Suppose I'm receiving IPv4 UDP packets whose payload is less than 18 octets, so when they are transmitted over Ethernet they have some trailing padding. Between the packets' source and my receiver sits a custom device which, among other things, modifies the IP header so that its total length field will include the Ethernet padding. So, for example, a packet with a 7-octet-long payload will not have an IP total length of 35, but rather 46. This is faulty behavior to be sure, but I cannot get rid of the device or modify it, so I have to deal with it.
Minor question: Am I right to understand that according to RFC 894 such packets are considered invalid to begin with?
Regardless, both Windows and Linux do not discard such packets, so it makes sense to ask how should the UDP checksum be computed for them.
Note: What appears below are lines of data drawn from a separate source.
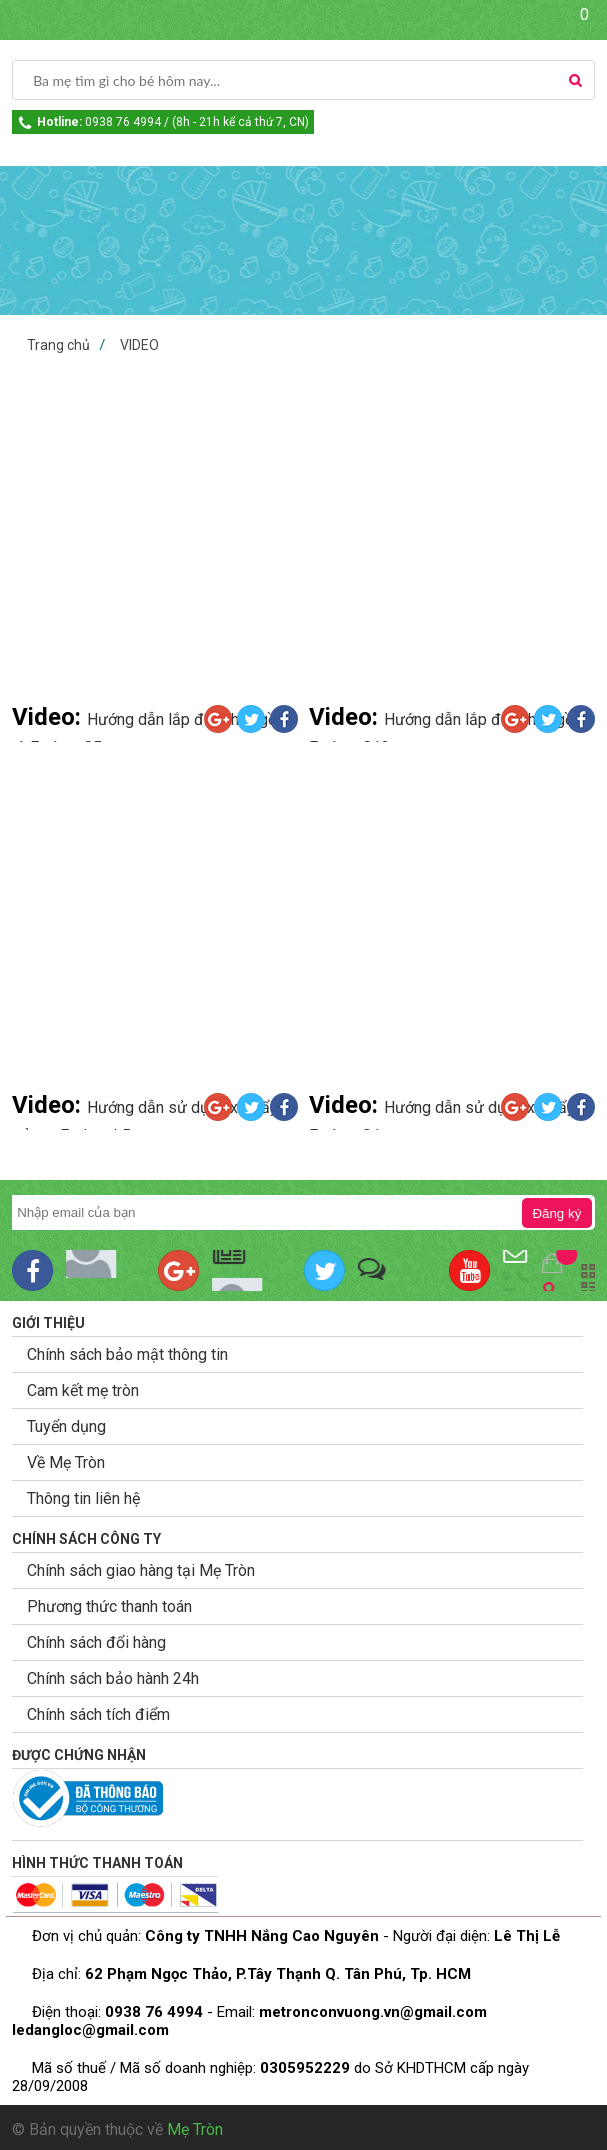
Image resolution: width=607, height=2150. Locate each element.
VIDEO (139, 345)
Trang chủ (58, 345)
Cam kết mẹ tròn (83, 1390)
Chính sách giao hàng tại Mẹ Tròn (141, 1570)
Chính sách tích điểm (98, 1714)
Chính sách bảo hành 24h (113, 1678)
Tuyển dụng (66, 1426)
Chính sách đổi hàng (96, 1642)
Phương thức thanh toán (109, 1606)
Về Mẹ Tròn (66, 1462)
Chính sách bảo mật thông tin (127, 1354)
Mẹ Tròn (195, 2129)
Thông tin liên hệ (83, 1498)
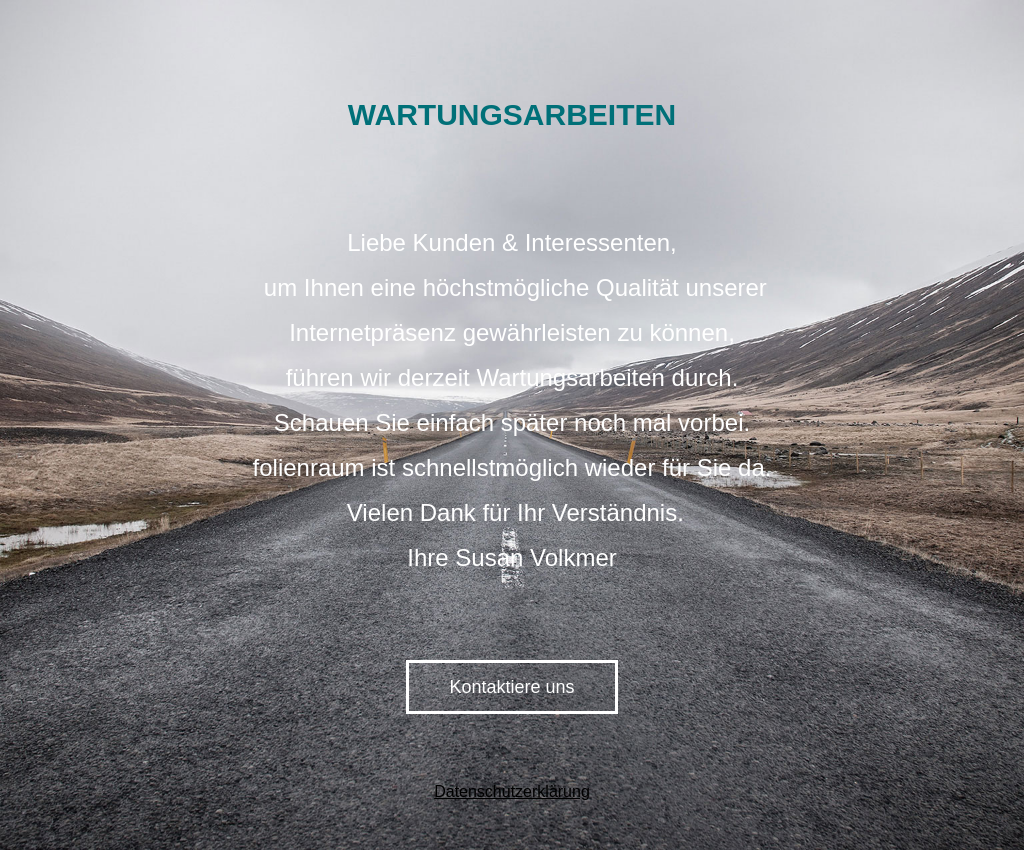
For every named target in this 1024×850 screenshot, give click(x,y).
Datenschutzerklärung (512, 791)
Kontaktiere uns (511, 687)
If I understand RFC 768 correctly, the length in the pseudo-header should be the UDP length, so 15 for a 7-octet-long payload - just like the length field inside the actual UDP header. This is also what Wireshark's UDP parser does.
On the other hand, the network stacks of both Windows and Linux do something else. When they verify the checksum, they set the pseudo-header's length to the total length from the IP header minus its size. For normal packets, this nets the same value as the length field from the UDP header, so it doesn't matter. But, for my packets, the result is obviously different.
Who is at fault here? Is it a bug in Wireshark and in my understanding of RFC 768? Is it a bug in Windows/Linux? Is the question moot because such packets are illegal to begin with, in which case Wireshark should have marked them as such, and Windows/Linux should have discarded them in any case?